Introduction: Some subjects with aPL remain healthy while others develop thrombosis. We hypothesize that coexisting risk factors (inherited or acquired) may influence the incidence and rate of arterial and venous thrombosis in these individuals.

Methods: After institutional review aboard approval, subjects with two positive aPL tests (lupus anticoagulant, IgG or IgM anticardiolipin antibodies) at least 3 weeks apart were identified and invited to participate in a one-time study visit conducted at three medical centers. Consenting subjects were interviewed and/or their medical chart reviewed for definitive evidence of thrombotic events and documentation of risk (inherited and acquired) factors thought to determine outcome (thrombosis) in aPL. Inherited risk factor evaluation included testing for Factor V Leiden (FVL), prothrombin gene (3′PTG) and methyltetrahydrofolate reductase (MTHFR) gene polymorphisms. Acquired risk factors evaluated included estrogen therapy, hypertension, hyperlipidemia, tobacco use, and diabetes mellitus. In addition, subjects were also queried regarding the use of daily aspirin, non-steroidal anti-inflammatory agents, and/or hydroxychloroquine, currently and at the time of thrombosis; subjects without thrombosis were contacted one year later to document if any thrombotic events had occurred in the interim. Statistical analysis included the chi-square test of significance, and summary odds ratios (OR) for venous and arterial thrombosis calculated using the Mantel-Haenszel method.

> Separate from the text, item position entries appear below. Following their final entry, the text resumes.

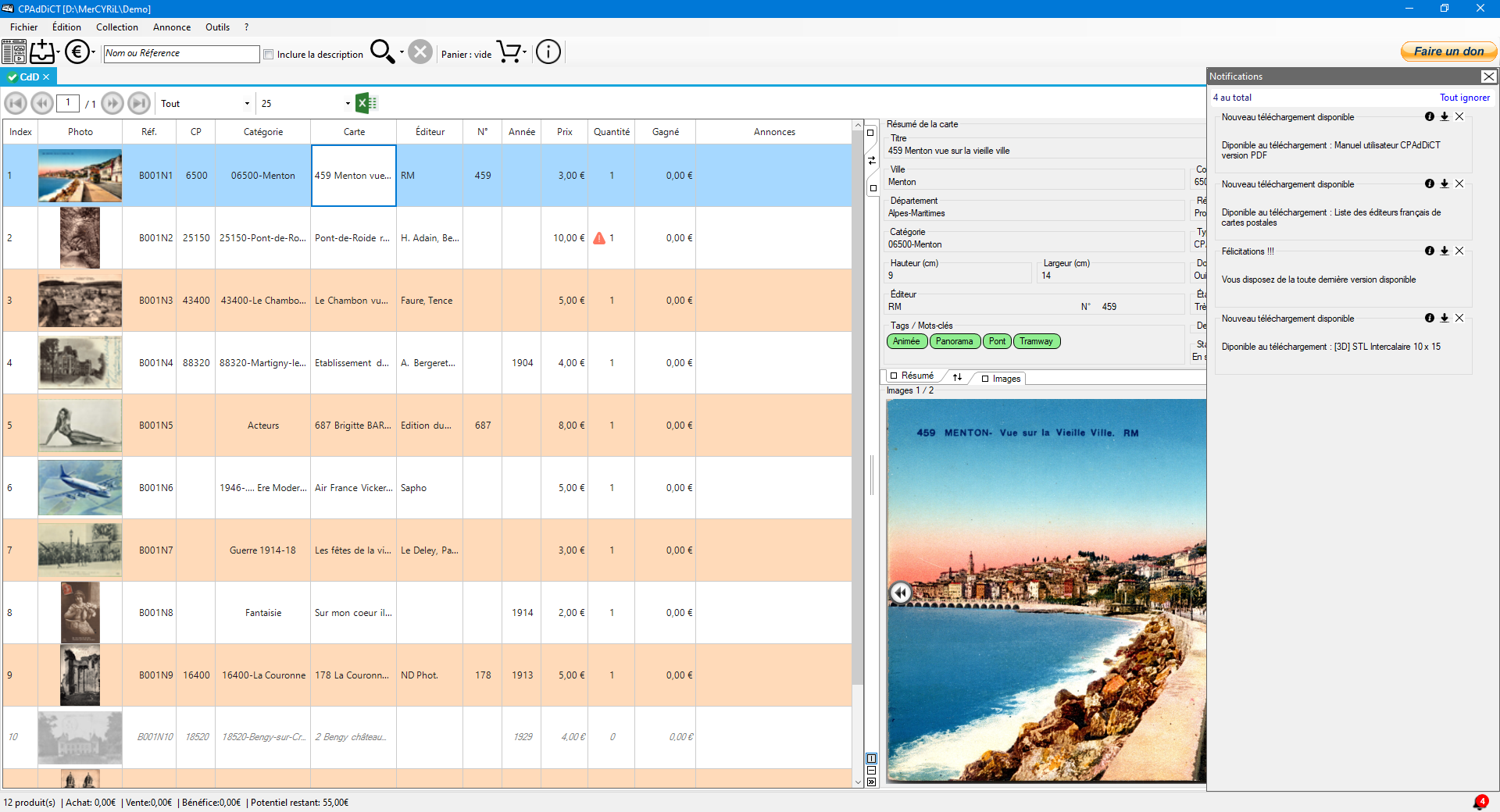Click the red notification bell in status bar
The width and height of the screenshot is (1500, 812).
click(1480, 802)

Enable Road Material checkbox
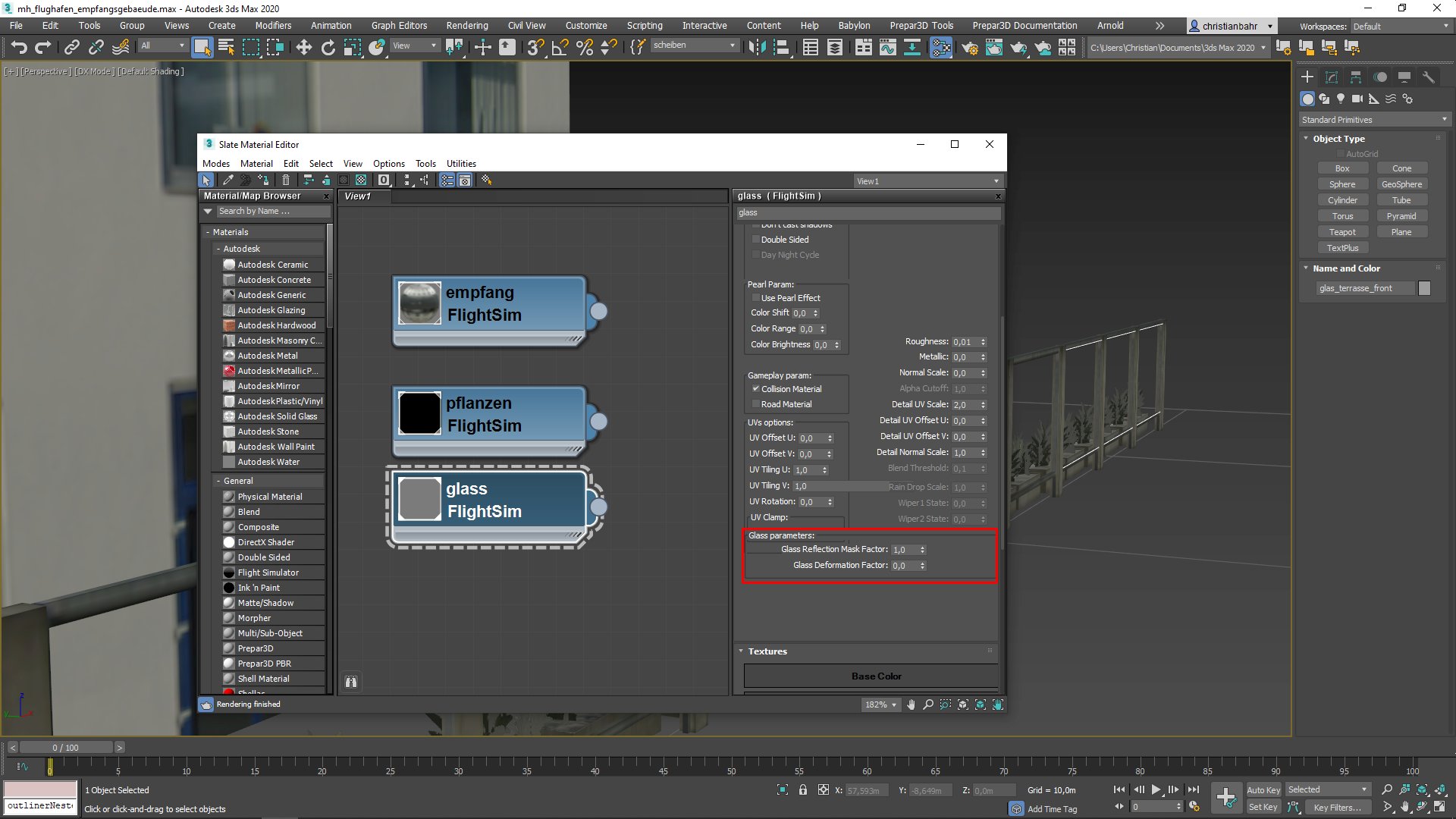click(x=756, y=404)
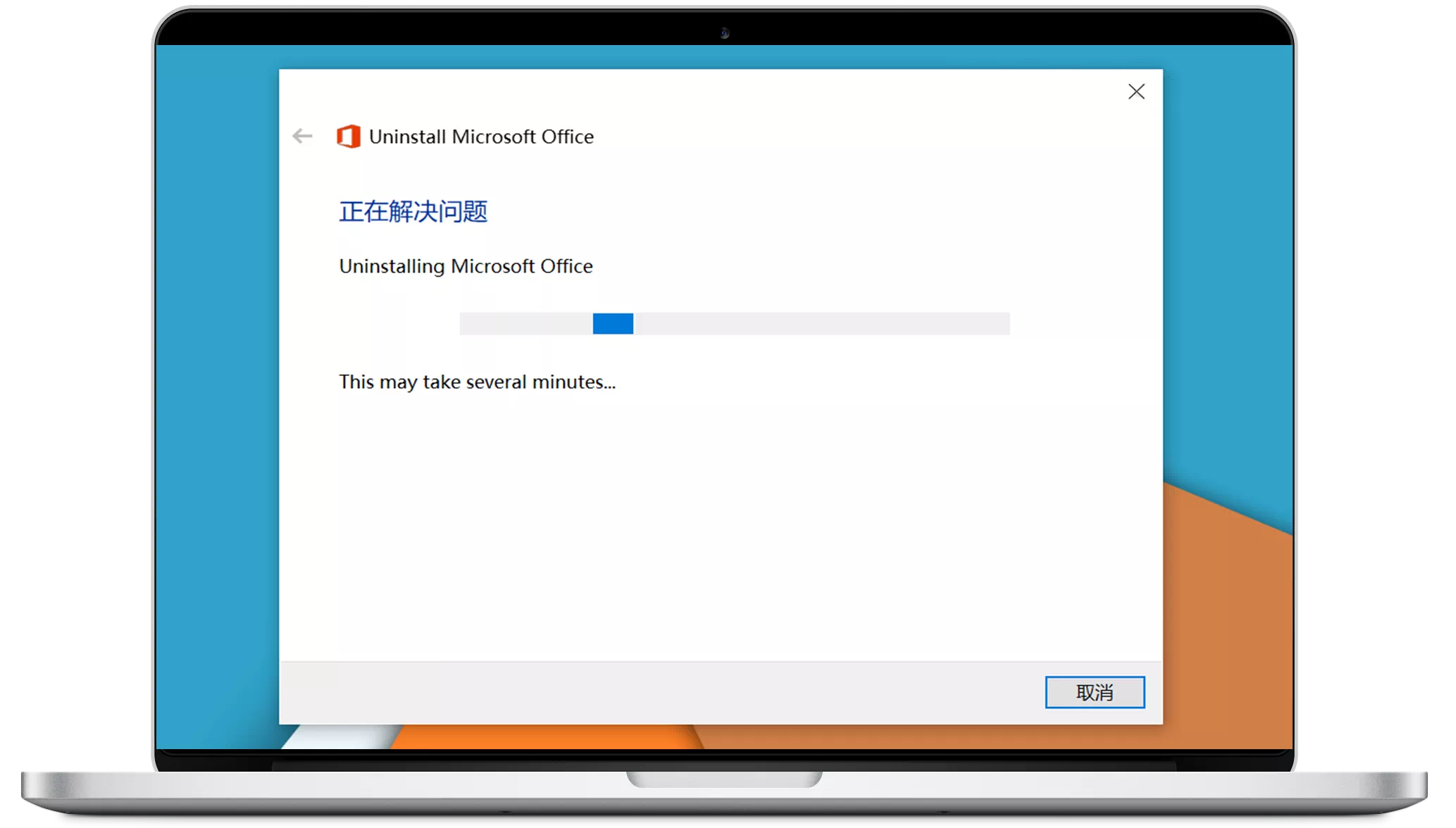Close the uninstall dialog with the X

[1136, 92]
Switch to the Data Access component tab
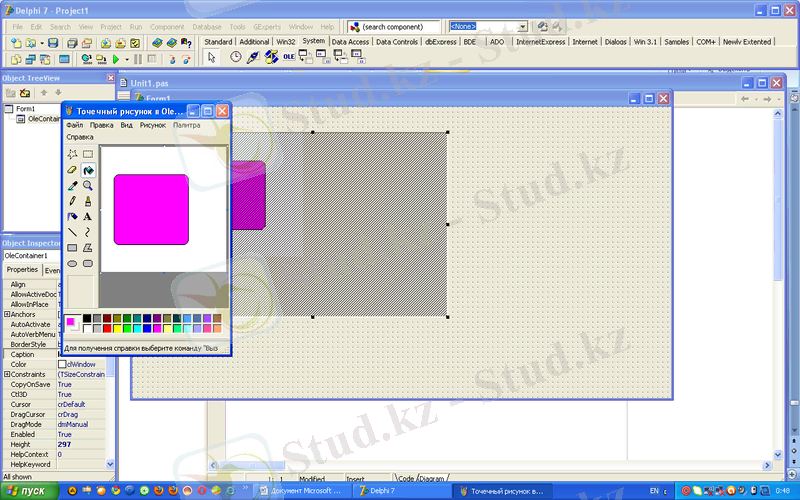The image size is (800, 500). click(x=350, y=42)
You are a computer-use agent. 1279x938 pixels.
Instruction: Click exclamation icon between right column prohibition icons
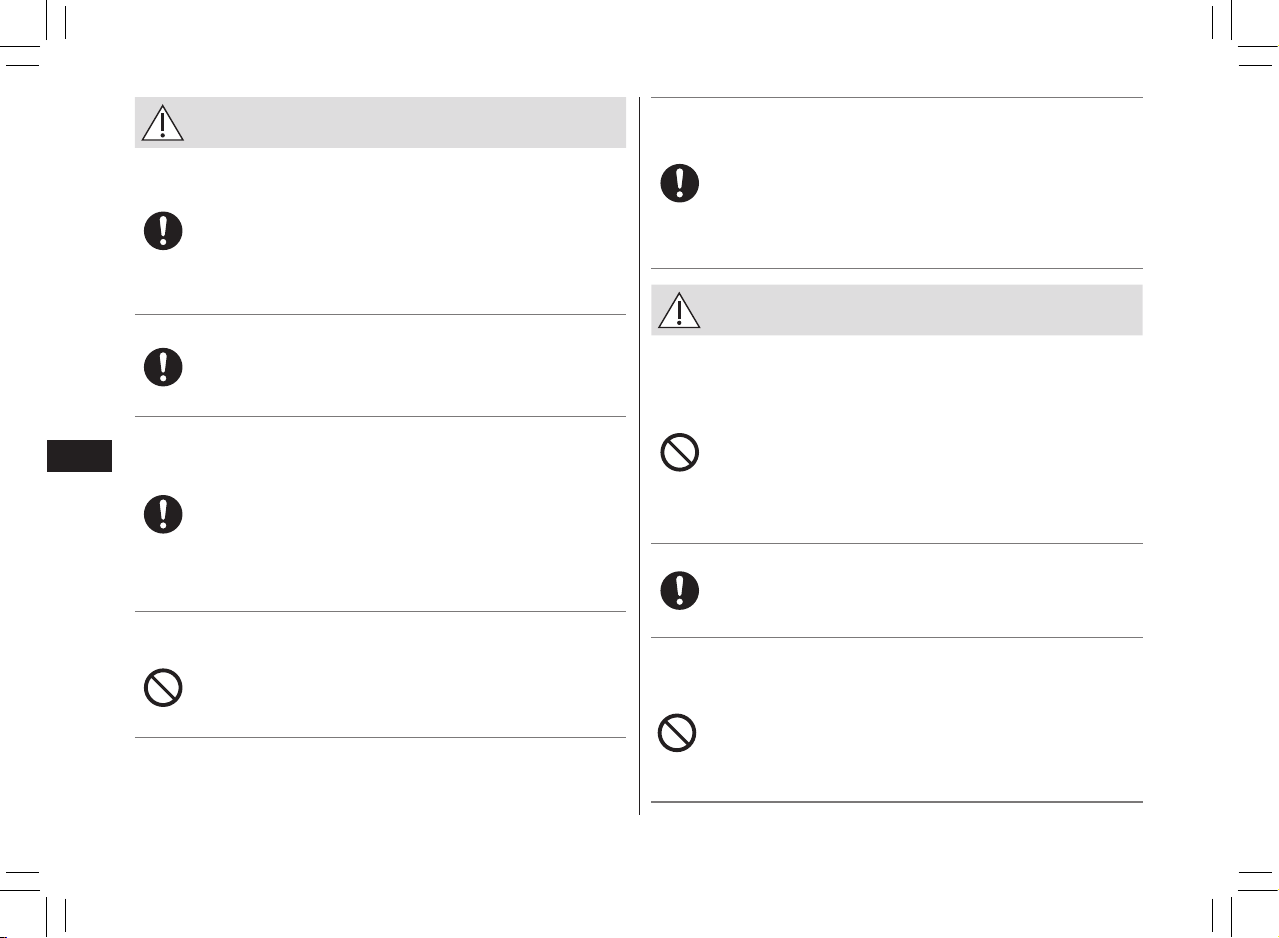680,590
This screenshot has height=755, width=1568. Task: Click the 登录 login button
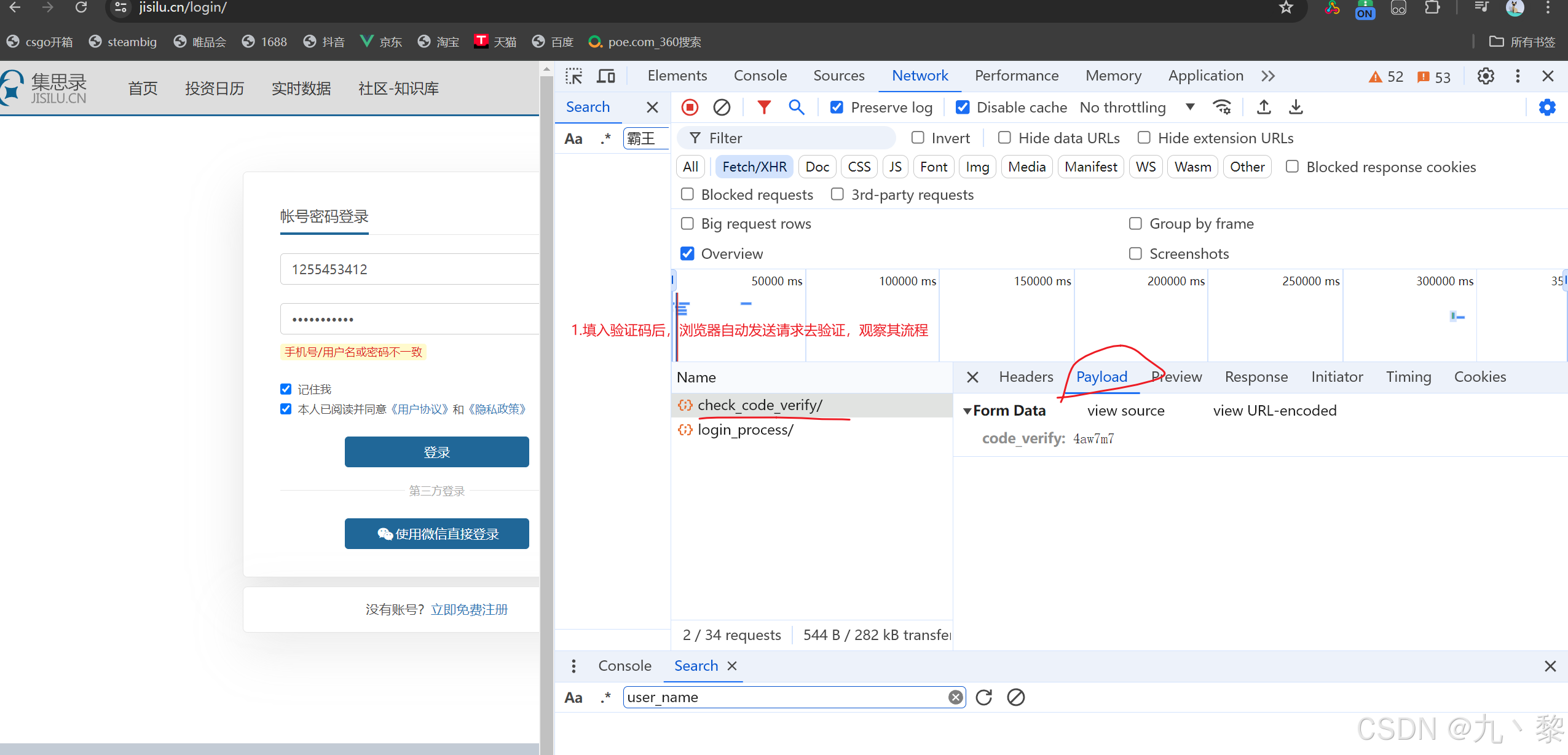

Results: 222 patients (157 females, 65 males) with aPL were included in our multi-center study. 83/222 (37.4%) patients with aPL had venous thromboembolic disease (VTE), and 90/222 (40.5%) subjects had documented evidence of arterial thrombosis. In patients with aPL and VTE, the presence of either FVL or 3′PTG polymorphism was associated with a higher risk of thrombosis (OR: 2.88, 95% CI: 1.01–8.24; p < 0.05, chi-square). No specific acquired risk factors for venous thrombosis were identified. In contrast, significant risk factors for arterial thrombosis included hypertension, hyperlipidemia, and tobacco use, with an OR (95% CI) of 3.57 (1.78–7.17), 3.45 (1.61–7.38) and 2.35 (1.12–4.93) respectively, and inherited hypercoagulable states were not associated with an increased incidence of arterial thrombosis. Furthermore, daily aspirin intake appeared to have a favorable impact on the risk of venous (OR (benefit): 0.04, 95% CI: 0.01–0.3; p = 0.002, chi-square) and arterial thrombotic events (OR (benefit): 0.42, 95% CI: 0.19–0.96; p = 0.01, chi-square).

Conclusions: These results confirm our earlier finding that inherited thrombophilic states (FVL and 3′PTG) confer an additional risk of VTE in patients with aPL, and that hypertension, hyperlipidemia, and tobacco use appear to be risk factors for arterial thrombosis. In addition, aspirin use appears to protect from both venous and arterial thrombosis in patients with aPL. Awaiting future controlled trials aimed at evaluating the independent beneficial effect of aspirin, our results suggest that patients with aPL should be encouraged to take a daily aspirin, and adhere to optimal antihypertensive therapy, smoking cessation, and cholesterol lowering measures. Such disease modifying strategies may decrease their incidence of venous and arterial thrombotic events.